That first bit shows us the number of male and female victims, as well as the number of victims by race.

### Sex

What I can see in these data is that there are approximately 6 times as many men killed by gun than there are women killed by gun.

### Race

Race differences also present a pretty striking pattern, in a way. The vast majority of the victims were white (66,237) followed by black (22,296), and then hispanic (9,022). Though still a pretty stark constrast.

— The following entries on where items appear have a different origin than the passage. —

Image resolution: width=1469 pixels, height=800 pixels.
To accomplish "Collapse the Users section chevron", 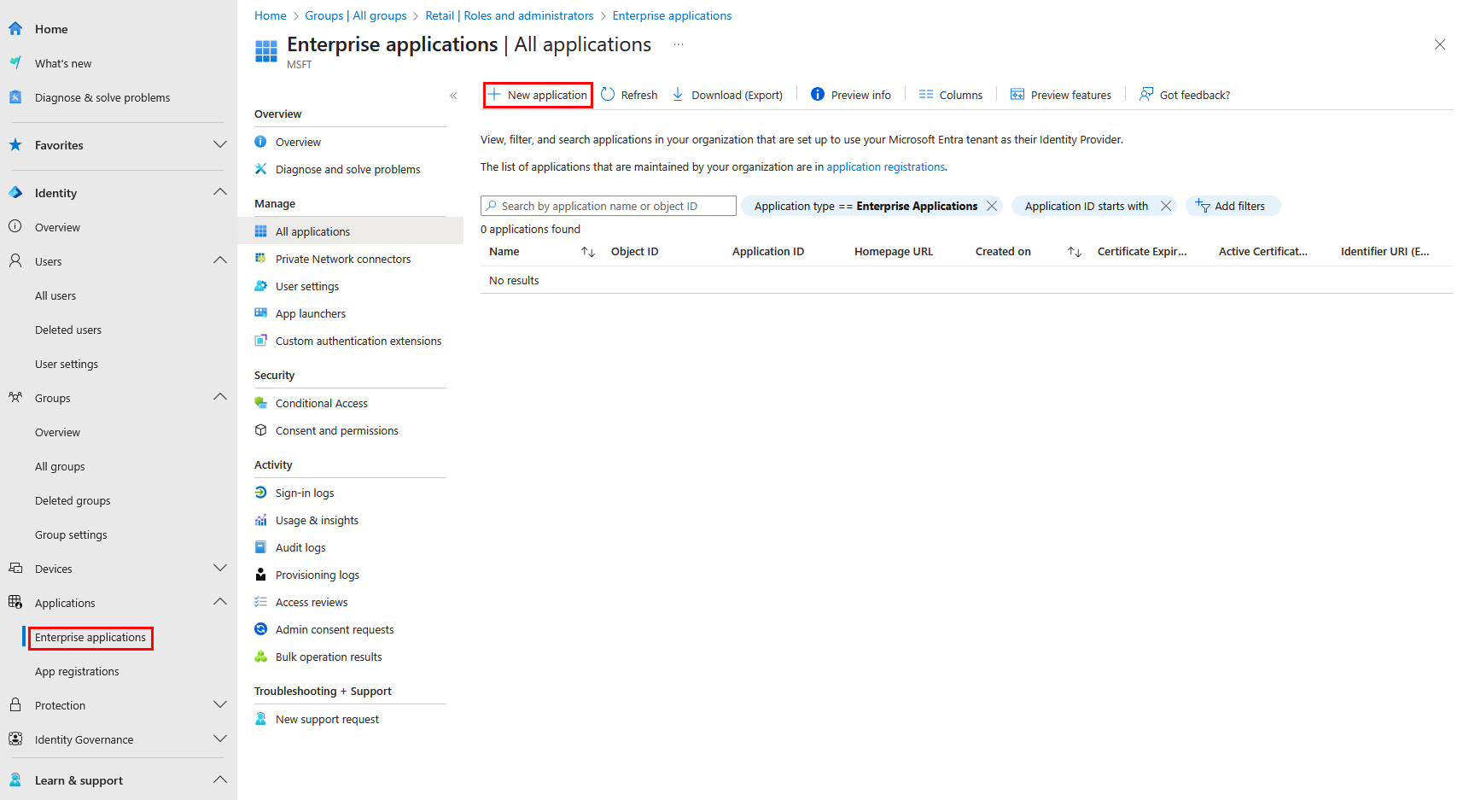I will pyautogui.click(x=219, y=260).
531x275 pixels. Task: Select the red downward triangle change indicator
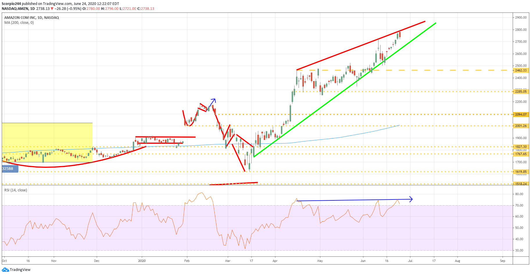[x=52, y=8]
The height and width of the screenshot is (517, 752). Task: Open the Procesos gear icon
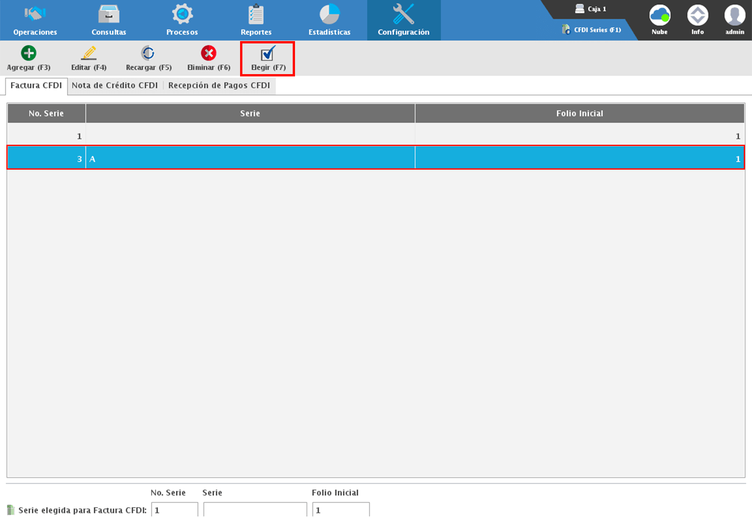(x=182, y=14)
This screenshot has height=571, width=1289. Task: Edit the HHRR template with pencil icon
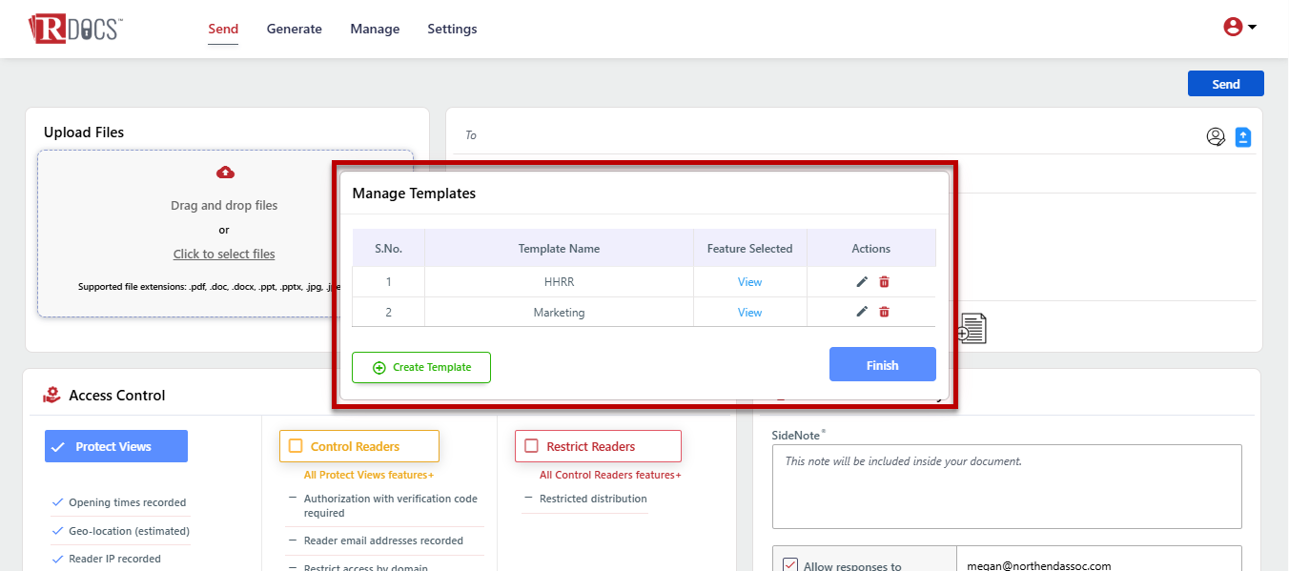point(862,282)
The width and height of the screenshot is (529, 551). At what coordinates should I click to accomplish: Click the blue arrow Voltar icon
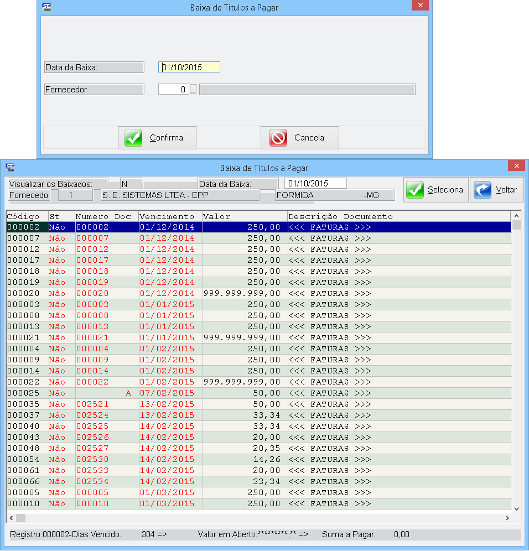tap(483, 190)
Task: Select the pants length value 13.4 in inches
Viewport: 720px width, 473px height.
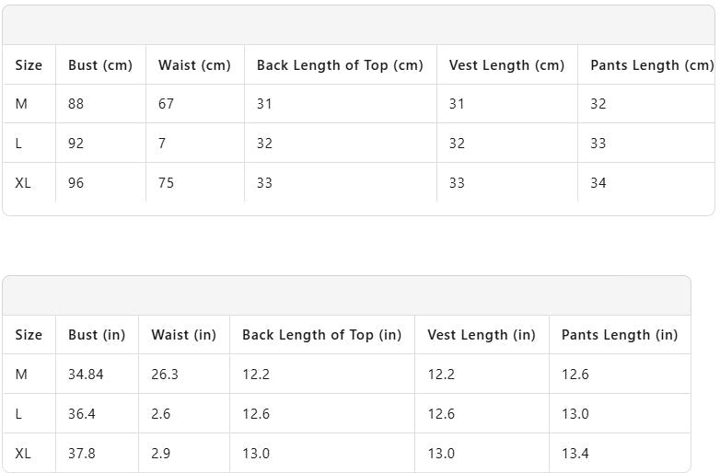Action: tap(575, 454)
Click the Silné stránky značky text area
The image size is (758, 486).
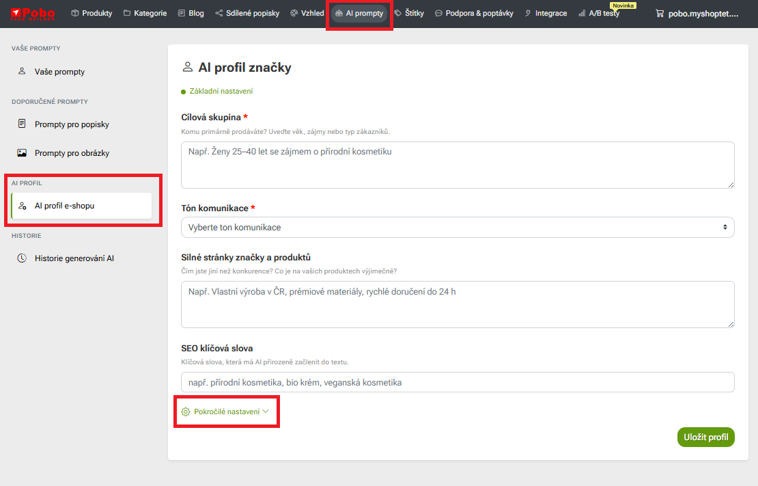[x=457, y=304]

One interesting other thing to explore would be the interaction between the two - how many of these gun deaths were black men versus white men? black women versus white women?

In [7]:
# Let's get us some census data
csvreader = csv.reader(open("census.csv", "r"))
# Turn it into a list of lists
census = list(csvreader)

# Printing out the first five rows to ensure they are there
print(census)

[['Id', 'Year', 'Id', 'Sex', 'Id', 'Hispanic Origin', 'Id', 'Id2', 'Geography', 'Total', 'Race Alone - White', 'Race Alone - Hispanic', 'Race Alone - Black or African American', 'Race Alone - American Indian and Alaska Native', 'Race Alone - Asian', 'Race Alone - Native Hawaiian and Other Pacific Islander', 'Two or More Races'], ['cen42010', 'April 1, 2010 Census', 'totsex', 'Both Sexes', 'tothisp', 'Total', '0100000US', '', 'United States', '308745538', '197318956', '44618105', '40250635', '3739506', '15159516', '674625', '6984195']]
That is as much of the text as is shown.